◆ What the task asks ◆
Only the line containing "Energy-Based Dynamic Encryption" and those after it, up to the end of the records below, are to be set down, exactly as written.

◆ Data shown ◆
==========

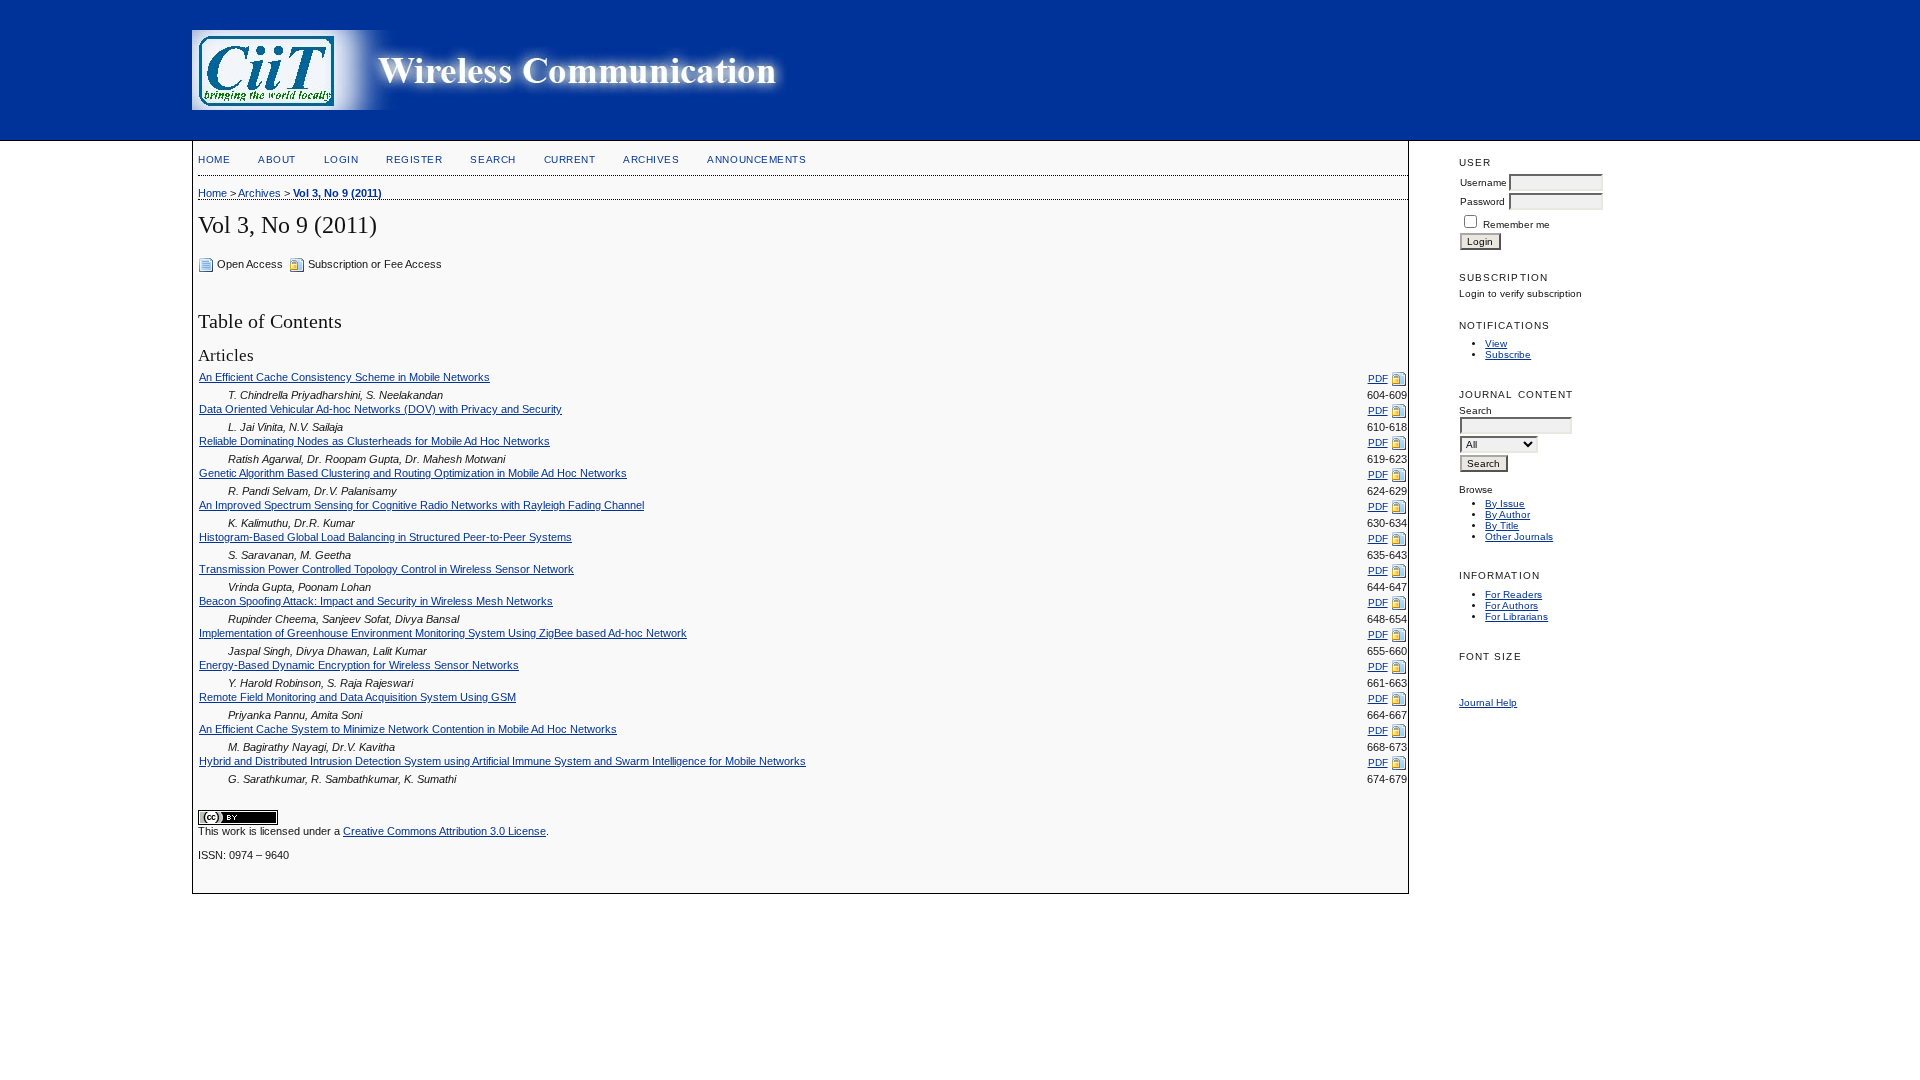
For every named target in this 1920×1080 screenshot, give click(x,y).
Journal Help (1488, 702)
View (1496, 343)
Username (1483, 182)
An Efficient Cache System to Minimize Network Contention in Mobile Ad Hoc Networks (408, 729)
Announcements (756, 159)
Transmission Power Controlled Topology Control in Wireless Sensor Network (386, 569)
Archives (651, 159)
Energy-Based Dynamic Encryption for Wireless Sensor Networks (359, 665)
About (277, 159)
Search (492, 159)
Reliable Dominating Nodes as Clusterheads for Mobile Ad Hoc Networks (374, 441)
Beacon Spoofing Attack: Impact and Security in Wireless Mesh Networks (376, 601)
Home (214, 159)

==========

◆ Result of the task ◆
Energy-Based Dynamic Encryption for Wireless Sensor Networks (359, 665)
About (277, 159)
Search (492, 159)
Reliable Dominating Nodes as Clusterheads for Mobile Ad Hoc Networks (374, 441)
Beacon Spoofing Attack: Impact and Security in Wireless Mesh Networks (376, 601)
Home (214, 159)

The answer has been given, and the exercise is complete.